▶ _Extract to read_
# Victory Staff 2009



## BamaGirl (Oct 14, 2008)

*Victory Archery Staff*

Thanks for the update. I was so happy to see I made the list. Congratualtions to all who made it. I look forward to meeting as many of you as possible.

Erika Lundeen


----------



## bowtech_babe (Jun 7, 2002)

BamaGirl said:


> Thanks for the update. I was so happy to see I made the list. Congratualtions to all who made it. I look forward to meeting as many of you as possible.
> 
> Erika Lundeen


It was my pleasure to get the word out to all the gals on AT I feel this staff is more balanced than before......YOU GO GIRLS!!!!


----------



## hunt3dokc (Jan 30, 2008)

*Congratulations*

Mary and I are excited to be apart of the 2009 Team. Thank you Bowtech Babe and Bowjunkie for all your hard work. Speak to you guys soon. Aaron


----------



## Toryjo (Feb 4, 2008)

Hurray Im on the team I cant wait to be part of victory arrows.


----------



## Barb Carlson (Dec 22, 2006)

Thanks for the update. I was so happy to see my name made the list.:RockOn:Congraluation to all who made it. Looking forward to been on the 2009 Advisory Staff Team.:teeth:


----------



## RAZORBACK_GIRL (Jul 6, 2005)

Congrats all!


----------

▶ _Source excerpt_

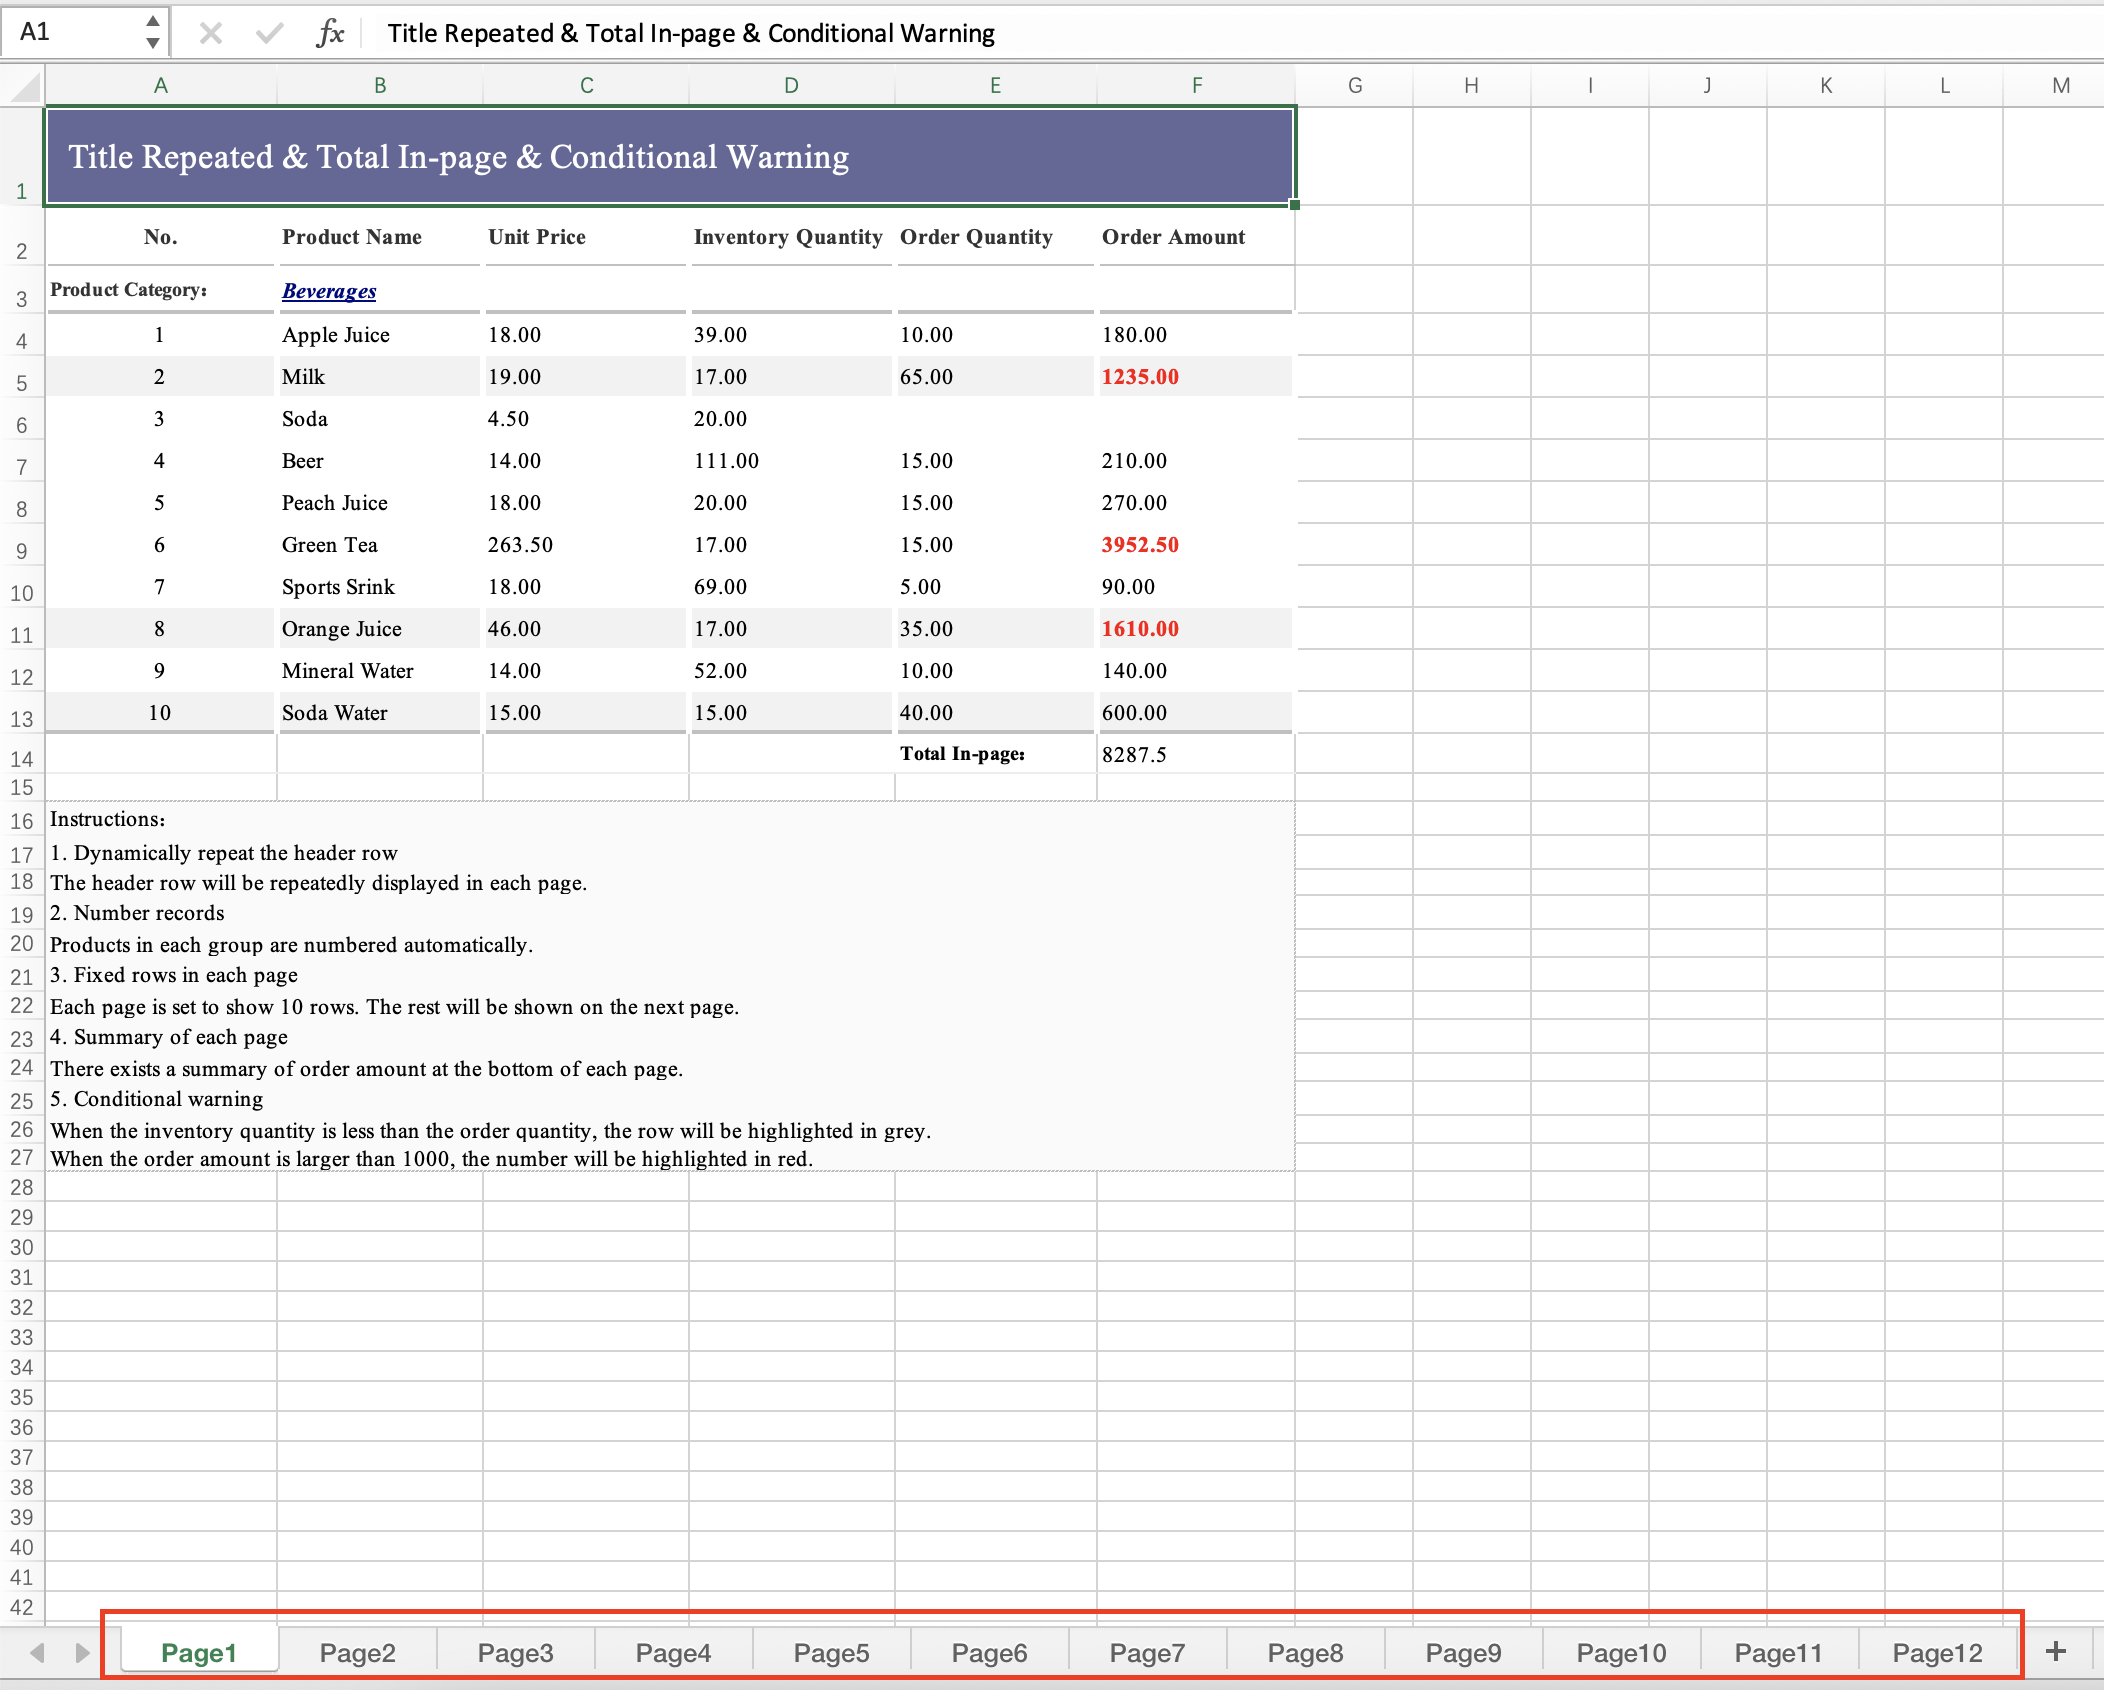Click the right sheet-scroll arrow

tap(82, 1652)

▶ _Exercise requirements_
[A] List the username of each person who posted in the Victory Staff 2009 thread, one per line.
[B] Copy the passage of the Victory Staff 2009 thread starting at "Thanks for the update. I was so happy to see my" and ending at "Congrats all!".

▶ _Results_
[A]
BamaGirl
bowtech_babe
hunt3dokc
Toryjo
Barb Carlson
RAZORBACK_GIRL

[B]
Thanks for the update. I was so happy to see my name made the list.:RockOn:Congraluation to all who made it. Looking forward to been on the 2009 Advisory Staff Team.:teeth:


----------



## RAZORBACK_GIRL (Jul 6, 2005)

Congrats all!